Dataset records:

# # # #

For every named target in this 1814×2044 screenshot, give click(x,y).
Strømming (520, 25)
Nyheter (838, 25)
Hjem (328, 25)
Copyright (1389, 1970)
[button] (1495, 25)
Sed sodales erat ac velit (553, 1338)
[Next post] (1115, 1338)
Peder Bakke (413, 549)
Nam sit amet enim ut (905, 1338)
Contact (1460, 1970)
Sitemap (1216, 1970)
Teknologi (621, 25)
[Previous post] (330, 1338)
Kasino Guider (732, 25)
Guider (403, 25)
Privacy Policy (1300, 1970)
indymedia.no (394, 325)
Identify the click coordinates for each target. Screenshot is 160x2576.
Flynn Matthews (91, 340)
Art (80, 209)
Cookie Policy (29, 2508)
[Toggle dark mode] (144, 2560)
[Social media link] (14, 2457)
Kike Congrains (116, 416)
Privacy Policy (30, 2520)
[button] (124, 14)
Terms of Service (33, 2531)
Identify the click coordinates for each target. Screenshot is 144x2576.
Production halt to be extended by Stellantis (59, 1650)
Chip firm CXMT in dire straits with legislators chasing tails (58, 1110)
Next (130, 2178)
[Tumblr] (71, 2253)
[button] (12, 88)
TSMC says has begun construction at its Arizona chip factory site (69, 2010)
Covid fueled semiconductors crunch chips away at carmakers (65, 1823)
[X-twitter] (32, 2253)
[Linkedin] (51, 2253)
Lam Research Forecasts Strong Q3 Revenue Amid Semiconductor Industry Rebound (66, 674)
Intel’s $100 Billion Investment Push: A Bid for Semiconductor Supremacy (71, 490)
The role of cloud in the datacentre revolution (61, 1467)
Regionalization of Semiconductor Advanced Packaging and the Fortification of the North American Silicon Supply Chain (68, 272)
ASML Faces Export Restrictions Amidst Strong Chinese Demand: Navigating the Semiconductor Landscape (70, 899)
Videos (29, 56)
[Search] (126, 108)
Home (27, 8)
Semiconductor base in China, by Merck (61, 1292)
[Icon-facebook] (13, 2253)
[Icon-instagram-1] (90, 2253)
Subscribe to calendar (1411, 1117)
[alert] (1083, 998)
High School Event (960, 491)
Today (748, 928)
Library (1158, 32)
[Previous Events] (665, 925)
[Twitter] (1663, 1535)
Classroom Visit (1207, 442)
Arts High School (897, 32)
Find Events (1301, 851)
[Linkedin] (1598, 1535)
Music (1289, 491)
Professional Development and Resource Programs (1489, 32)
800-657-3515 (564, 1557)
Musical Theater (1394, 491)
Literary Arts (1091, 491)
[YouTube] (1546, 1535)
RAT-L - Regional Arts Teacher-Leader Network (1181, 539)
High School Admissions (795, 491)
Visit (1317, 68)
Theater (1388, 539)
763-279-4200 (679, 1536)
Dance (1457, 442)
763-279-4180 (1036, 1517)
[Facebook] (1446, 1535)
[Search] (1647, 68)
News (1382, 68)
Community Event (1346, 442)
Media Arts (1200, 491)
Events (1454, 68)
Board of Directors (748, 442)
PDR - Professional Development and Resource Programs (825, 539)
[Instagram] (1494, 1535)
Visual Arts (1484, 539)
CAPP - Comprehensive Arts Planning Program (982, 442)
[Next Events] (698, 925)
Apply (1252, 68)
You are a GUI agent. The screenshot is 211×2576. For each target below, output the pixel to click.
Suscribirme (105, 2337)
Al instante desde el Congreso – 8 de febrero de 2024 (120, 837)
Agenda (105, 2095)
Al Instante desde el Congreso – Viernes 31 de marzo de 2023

# # # #

Work item: The records above need to be returned in full, with nothing altered.

Solution for this problem:
For every named target in this 1814×2044 screenshot, give click(x,y).
Strømming (520, 25)
Nyheter (838, 25)
Hjem (328, 25)
Copyright (1389, 1970)
[button] (1495, 25)
Sed sodales erat ac velit (553, 1338)
[Next post] (1115, 1338)
Peder Bakke (413, 549)
Nam sit amet enim ut (905, 1338)
Contact (1460, 1970)
Sitemap (1216, 1970)
Teknologi (621, 25)
[Previous post] (330, 1338)
Kasino Guider (732, 25)
Guider (403, 25)
Privacy Policy (1300, 1970)
indymedia.no (394, 325)
Identify the click coordinates for each target. Screenshot is 160x2576.
Flynn Matthews (91, 340)
Art (80, 209)
Cookie Policy (29, 2508)
[Toggle dark mode] (144, 2560)
[Social media link] (14, 2457)
Kike Congrains (116, 416)
Privacy Policy (30, 2520)
[button] (124, 14)
Terms of Service (33, 2531)
Identify the click coordinates for each target. Screenshot is 144x2576.
Production halt to be extended by Stellantis (59, 1650)
Chip firm CXMT in dire straits with legislators chasing tails (58, 1110)
Next (130, 2178)
[Tumblr] (71, 2253)
[button] (12, 88)
TSMC says has begun construction at its Arizona chip factory site (69, 2010)
Covid fueled semiconductors crunch chips away at carmakers (65, 1823)
[X-twitter] (32, 2253)
[Linkedin] (51, 2253)
Lam Research Forecasts Strong Q3 Revenue Amid Semiconductor Industry Rebound (66, 674)
Intel’s $100 Billion Investment Push: A Bid for Semiconductor Supremacy (71, 490)
The role of cloud in the datacentre revolution (61, 1467)
Regionalization of Semiconductor Advanced Packaging and the Fortification of the North American Silicon Supply Chain (68, 272)
ASML Faces Export Restrictions Amidst Strong Chinese Demand: Navigating the Semiconductor Landscape (70, 899)
Videos (29, 56)
[Search] (126, 108)
Home (27, 8)
Semiconductor base in China, by Merck (61, 1292)
[Icon-facebook] (13, 2253)
[Icon-instagram-1] (90, 2253)
Subscribe to calendar (1411, 1117)
[alert] (1083, 998)
High School Event (960, 491)
Today (748, 928)
Library (1158, 32)
[Previous Events] (665, 925)
[Twitter] (1663, 1535)
Classroom Visit (1207, 442)
Arts High School (897, 32)
Find Events (1301, 851)
[Linkedin] (1598, 1535)
Music (1289, 491)
Professional Development and Resource Programs (1489, 32)
800-657-3515 (564, 1557)
Musical Theater (1394, 491)
Literary Arts (1091, 491)
[YouTube] (1546, 1535)
RAT-L - Regional Arts Teacher-Leader Network (1181, 539)
High School Admissions (795, 491)
Visit (1317, 68)
Theater (1388, 539)
763-279-4200 (679, 1536)
Dance (1457, 442)
763-279-4180 (1036, 1517)
[Facebook] (1446, 1535)
[Search] (1647, 68)
News (1382, 68)
Community Event (1346, 442)
Media Arts (1200, 491)
Events (1454, 68)
Board of Directors (748, 442)
PDR - Professional Development and Resource Programs (825, 539)
[Instagram] (1494, 1535)
Visual Arts (1484, 539)
CAPP - Comprehensive Arts Planning Program (982, 442)
[Next Events] (698, 925)
Apply (1252, 68)
You are a GUI agent. The screenshot is 211×2576. For each target below, output the pixel to click.
Suscribirme (105, 2337)
Al instante desde el Congreso – 8 de febrero de 2024 (120, 837)
Agenda (105, 2095)
Al Instante desde el Congreso – Viernes 31 de marzo de 2023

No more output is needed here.